**What to produce:**
Pull out each line of the entries below that contains the word "label".

Target pointing data:
>> Begin
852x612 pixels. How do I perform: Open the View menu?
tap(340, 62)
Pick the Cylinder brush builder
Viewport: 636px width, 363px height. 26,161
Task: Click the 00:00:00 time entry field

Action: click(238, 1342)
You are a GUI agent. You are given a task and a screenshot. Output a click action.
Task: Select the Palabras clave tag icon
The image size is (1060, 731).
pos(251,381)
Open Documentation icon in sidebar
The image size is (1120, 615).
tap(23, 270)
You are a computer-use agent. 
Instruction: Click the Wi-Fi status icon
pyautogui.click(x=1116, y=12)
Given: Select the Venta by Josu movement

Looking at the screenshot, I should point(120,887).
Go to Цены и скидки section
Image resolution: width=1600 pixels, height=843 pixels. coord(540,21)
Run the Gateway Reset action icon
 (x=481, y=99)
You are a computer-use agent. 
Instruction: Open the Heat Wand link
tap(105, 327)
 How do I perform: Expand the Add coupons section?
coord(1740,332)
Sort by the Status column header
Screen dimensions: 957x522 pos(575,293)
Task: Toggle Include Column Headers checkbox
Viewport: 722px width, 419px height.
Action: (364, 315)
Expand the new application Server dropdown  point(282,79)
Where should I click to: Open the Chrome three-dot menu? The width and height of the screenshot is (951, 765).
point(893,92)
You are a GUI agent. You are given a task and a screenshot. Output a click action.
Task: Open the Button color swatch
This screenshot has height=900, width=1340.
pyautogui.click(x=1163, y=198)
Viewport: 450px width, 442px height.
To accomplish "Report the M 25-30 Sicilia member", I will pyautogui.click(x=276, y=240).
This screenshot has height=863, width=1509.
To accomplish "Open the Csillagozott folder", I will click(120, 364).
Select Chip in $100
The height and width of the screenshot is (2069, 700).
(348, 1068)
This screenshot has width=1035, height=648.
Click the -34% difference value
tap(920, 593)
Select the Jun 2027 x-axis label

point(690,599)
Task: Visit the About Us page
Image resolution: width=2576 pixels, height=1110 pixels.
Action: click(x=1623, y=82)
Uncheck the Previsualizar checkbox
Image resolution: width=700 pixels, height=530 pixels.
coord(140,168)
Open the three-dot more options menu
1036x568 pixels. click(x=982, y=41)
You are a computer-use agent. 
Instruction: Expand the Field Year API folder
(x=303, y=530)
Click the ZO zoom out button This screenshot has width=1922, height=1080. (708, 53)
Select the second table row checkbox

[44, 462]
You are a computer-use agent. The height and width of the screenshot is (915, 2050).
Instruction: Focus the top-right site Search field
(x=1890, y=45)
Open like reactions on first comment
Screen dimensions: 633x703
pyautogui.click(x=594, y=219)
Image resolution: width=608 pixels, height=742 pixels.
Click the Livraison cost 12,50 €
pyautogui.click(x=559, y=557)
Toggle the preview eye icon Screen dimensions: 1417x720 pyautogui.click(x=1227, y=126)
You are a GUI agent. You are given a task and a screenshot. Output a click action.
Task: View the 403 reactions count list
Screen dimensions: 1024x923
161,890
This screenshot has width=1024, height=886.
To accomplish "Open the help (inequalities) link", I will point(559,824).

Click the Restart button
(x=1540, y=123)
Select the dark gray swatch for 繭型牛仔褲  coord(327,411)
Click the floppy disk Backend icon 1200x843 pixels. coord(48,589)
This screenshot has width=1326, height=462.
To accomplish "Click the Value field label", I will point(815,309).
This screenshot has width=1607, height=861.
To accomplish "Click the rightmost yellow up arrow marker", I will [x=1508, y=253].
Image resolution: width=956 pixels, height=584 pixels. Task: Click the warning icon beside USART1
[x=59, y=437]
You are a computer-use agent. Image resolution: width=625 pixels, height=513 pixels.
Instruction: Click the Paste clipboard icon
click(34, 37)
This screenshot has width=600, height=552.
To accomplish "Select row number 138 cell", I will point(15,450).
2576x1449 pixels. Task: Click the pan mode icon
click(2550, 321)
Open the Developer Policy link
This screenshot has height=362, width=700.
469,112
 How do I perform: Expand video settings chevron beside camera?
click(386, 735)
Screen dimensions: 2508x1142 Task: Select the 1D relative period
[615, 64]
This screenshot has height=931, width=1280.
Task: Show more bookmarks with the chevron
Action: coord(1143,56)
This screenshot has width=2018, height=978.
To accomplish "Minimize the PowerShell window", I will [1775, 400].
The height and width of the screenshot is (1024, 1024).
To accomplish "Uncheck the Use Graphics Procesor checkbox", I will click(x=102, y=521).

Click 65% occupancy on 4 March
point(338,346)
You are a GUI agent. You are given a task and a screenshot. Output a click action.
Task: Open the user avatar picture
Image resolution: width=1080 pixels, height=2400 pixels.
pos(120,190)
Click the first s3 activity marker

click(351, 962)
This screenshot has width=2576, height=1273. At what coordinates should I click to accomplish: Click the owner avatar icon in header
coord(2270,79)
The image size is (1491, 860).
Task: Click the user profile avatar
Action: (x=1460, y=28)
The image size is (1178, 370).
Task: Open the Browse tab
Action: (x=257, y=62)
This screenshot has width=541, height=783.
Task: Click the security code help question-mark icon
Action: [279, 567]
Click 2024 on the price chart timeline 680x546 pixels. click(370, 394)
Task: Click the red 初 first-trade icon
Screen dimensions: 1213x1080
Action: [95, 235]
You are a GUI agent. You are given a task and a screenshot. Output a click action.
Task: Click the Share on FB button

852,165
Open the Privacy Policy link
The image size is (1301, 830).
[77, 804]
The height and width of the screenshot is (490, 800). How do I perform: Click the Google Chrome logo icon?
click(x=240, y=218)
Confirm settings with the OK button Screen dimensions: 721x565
>> End
**Result of the exercise:**
Select the Jun 2027 x-axis label
To accomplish "Click the Value field label", I will point(815,309).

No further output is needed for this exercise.